7 Marchas dissidentes do Orgulho LGBT na América Latina

Emma Álvarez Brunel
Tradução: Grupo de Estudos Anarquistas Maria Lacerda Moura
Revisão: Monstruosas

Em 28 de junho de 1969, o bar Stonewall Inn foi cenário de um enfrentamento entre policiais e pessoas trans, travestis, lésbicas e bichas. Daí a cada ano se celebra em junho a marcha do Orgulho LGBT.

O bar Stonewall Inn, localizado em Nova Iorque, acolhia a pessoas sexodissidentes, marginalizadas por sua condição de classe e raça, acolhiam muitas latinas e afrodescendentes, pessoas sem teto, etc. A polícia fazia constantes batidas a este espaço para deter travestis e pessoas sem documentos, como forma de “limpeza social”. Essa noite, a raiva e o cansaço pela perseguição levou às pessoas que frequentavam o bar a resistir às prisões e ao fechamento do bar, exigindo espaços para visibilizar a diversidade sexual e de gênero. Os enfrentamentos duraram mais de 2 dias e agruparam mais de 2 mil manifestantes contra 400 policiais. A partir deste incidente se realizaram importantes manifestações de rua, como a primeira marcha do orgulho LGBT um ano depois, na cidade de Nova Iorque, organizada pela Gay Liberation Front (Frente de Liberação Gay), e se formaram coletivos políticos travestis, gays e lésbicos.

Na cidade do México, a primeira Marcha do Orgulho LGBT acontece no ano de 1979, mesmo ano em que se pubica “Ojos que da pánico soñar”, de José Joaquín Blanco. Este texto, que seria considerado um manifesto homossexual, criticava a normatização da diversidade sexual, através da imitação da heterossexualidade monogâmica, sem se aventurar a se inventar outras vidas fora desse esquema. Denunciava ademais a falta de justiça e as alianças que os homossexuais de classe média faziam com sua própria classe em vez de com os homossexuais pobres. Por último convocava para o prazer radical e a união entre “a cama e o trabalho, a intimidade e a política, o ato sexual e a solidariedade humana”.

Atualmente, as marchas do Orgulho ocorrem em muitos países, mas sabemos que seu sentido mudou significativamente. Em anos recentes marchamos junto a bares, empresas que se dizem LGBTI friendly, embaixadas de países como Estados Unidos e Israel, instituições do governo e partidos políticos, nos quais, em vez de celebrar sua participação, devíamos estar jogando tinta na cara. Muitas vezes, nas convocatórias às marchas se leem comentários que reforçam a misoginia, a homo/lesbo/transfobia e o desprezo por quem não respeita “os bons costumes”.

• DADOS FORNECIDOS:
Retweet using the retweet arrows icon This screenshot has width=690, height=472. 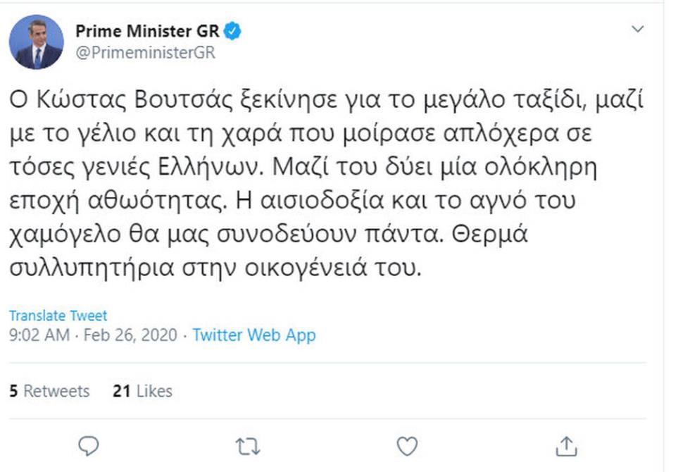click(x=248, y=445)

• COMPLETE O SEGUINTE:
1. Segundo o texto apresentado, em que ano aconteceu a primeira Marcha do Orgulho LGBT na cidade do México?
2. Transcreva do texto apresentado o trecho que começa em "Em 28 de junho" e segue até "do Orgulho LGBT.".

• RESULTADOS POR TAREFA:
1. Em 1979.

2.
Em 28 de junho de 1969, o bar Stonewall Inn foi cenário de um enfrentamento entre policiais e pessoas trans, travestis, lésbicas e bichas. Daí a cada ano se celebra em junho a marcha do Orgulho LGBT.